Este buzz de animação geral, concretizado num afluxo aparentemente maior de gente nos restaurantes e lojas, bem como em informação dispersa sobre um maior nível de reservas em hotéis (sobretudo refeições) e outros tipos de alojamento turístico, quer para o Natal, quer para o Ano Novo (refeições e alojamento), alivia um pouco a sensação de contenção coletiva a que nos habituámos pelo menos de há quatro anos a esta parte.
Parecia-me normal. Afinal, estamos a viver o primeiro Natal sem troika.
Pode ser que venha a ser verdade. No entanto, e curiosamente, a avaliar pelas intenções registadas num estudo da Deloitte (feito há 17 anos consecutivos em 17 países europeus), a realidade é, pelo menos, hesitante!
Os autores definem bem a situação: "Otimismo para o futuro. Prudência no presente". Isto para toda a Europa. Curiosamente, com especial contraste em Portugal.
Comecemos pelas coisas boas:
"A tendência de melhoria do sentimento face à situação económica do país é mais acentuada em Portugal do que na Europa. Em 2014, 72% dos portugueses avaliam como negativa a situação do país, face aos 83% de 2013 ou aos 88% de 2012."
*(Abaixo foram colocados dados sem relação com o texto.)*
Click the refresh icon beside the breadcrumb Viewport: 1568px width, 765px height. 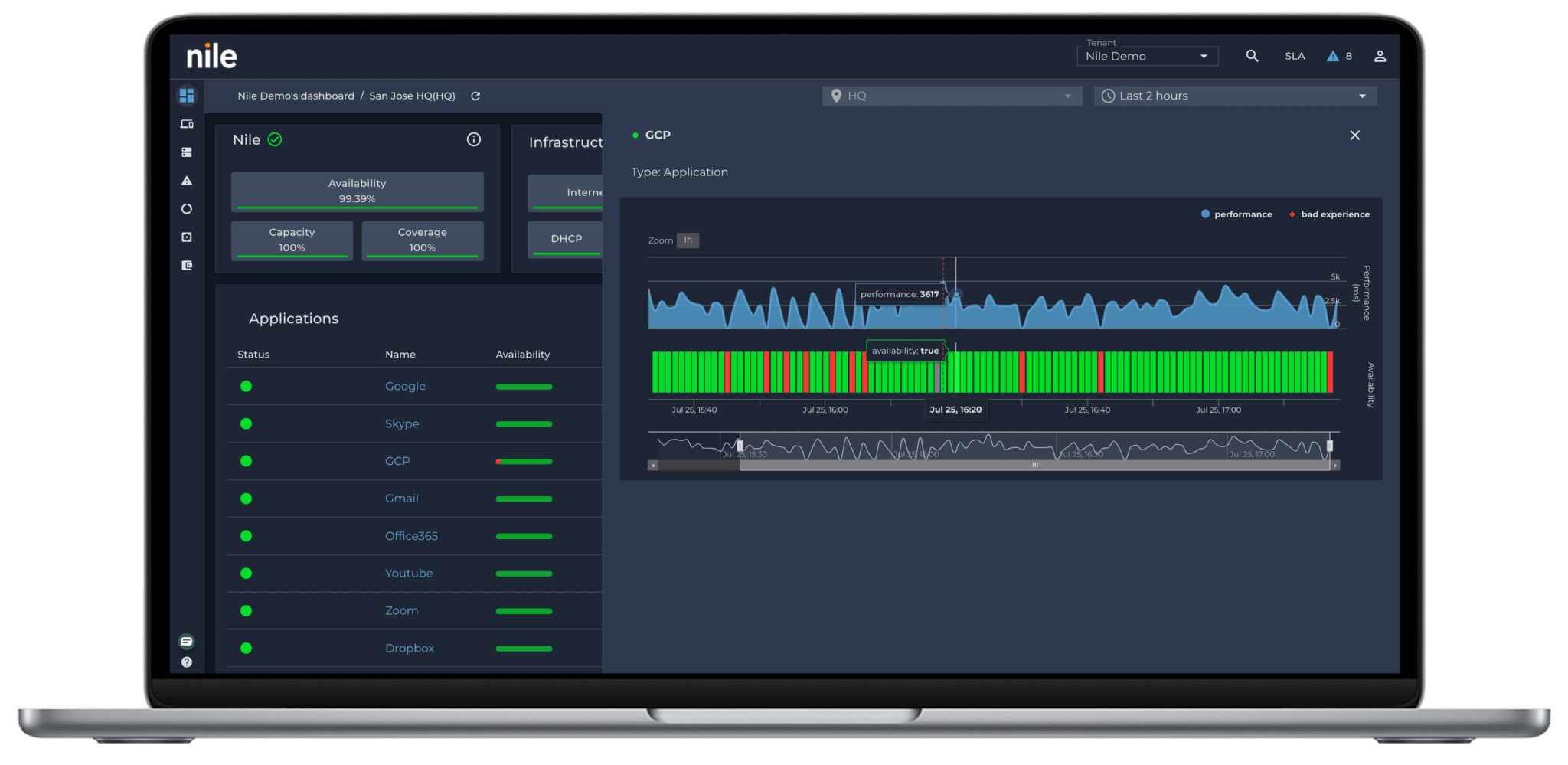[x=475, y=96]
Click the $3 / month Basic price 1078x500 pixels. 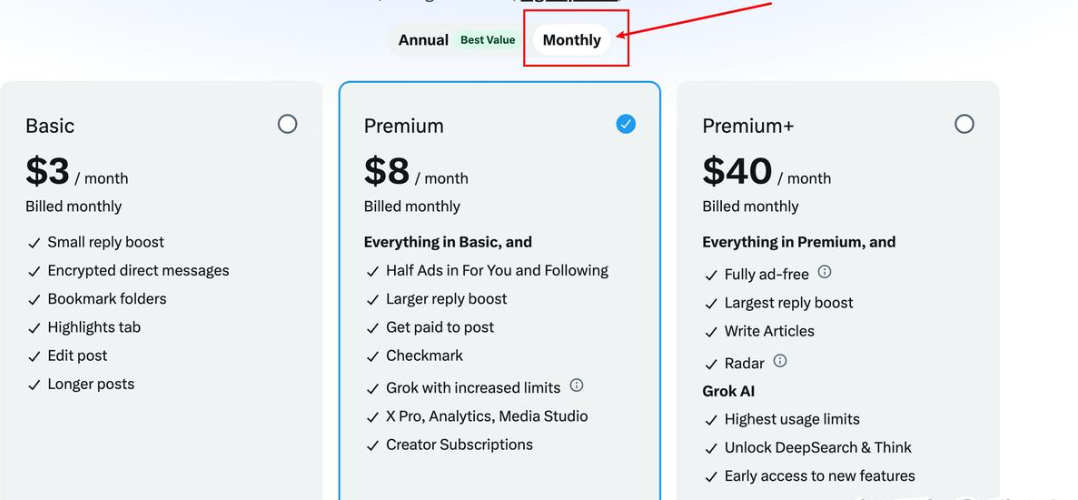tap(77, 172)
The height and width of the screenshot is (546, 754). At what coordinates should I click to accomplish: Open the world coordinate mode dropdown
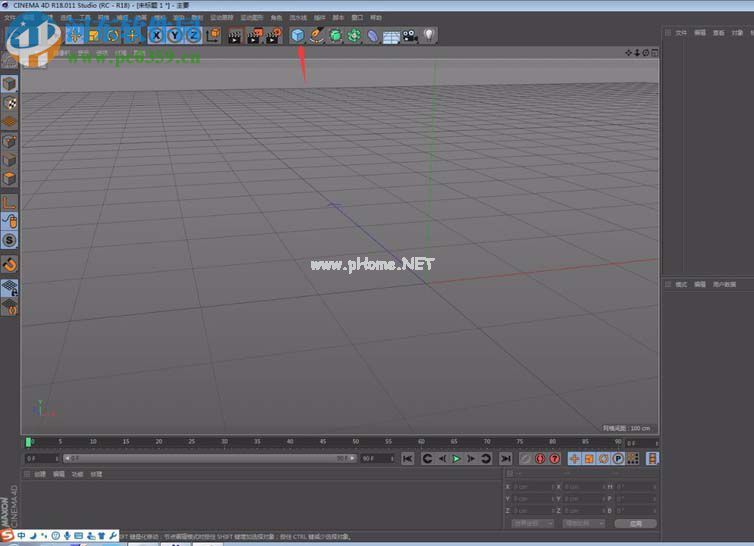tap(530, 523)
"De realçar que se verifica em Portugal uma melhoria muito significativa das expectativas de crescimento da economia para 2015, tendo o índice evoluído de -46% registado em 2013, quanto às expectativas de evolução da economia no ano 2014, para -25% quanto às expectativas de crescimento para o ano de 2015. Este movimento de melhoria surge em contraciclo com França, Itália, Luxemburgo ou Bélgica, que manifestam um agravamento das expectativas para o ano de 2015."
"A Europa está dividida face às expectativas futuras de evolução do poder de compra, com Portugal a entrar no top 5 dos países mais otimistas. A nível do índice de expectativa da evolução do poder de compra, este ano Portugal melhora significativamente para os -3% face a -14% no ano de 2013, ou aos -44% no ano de 2012."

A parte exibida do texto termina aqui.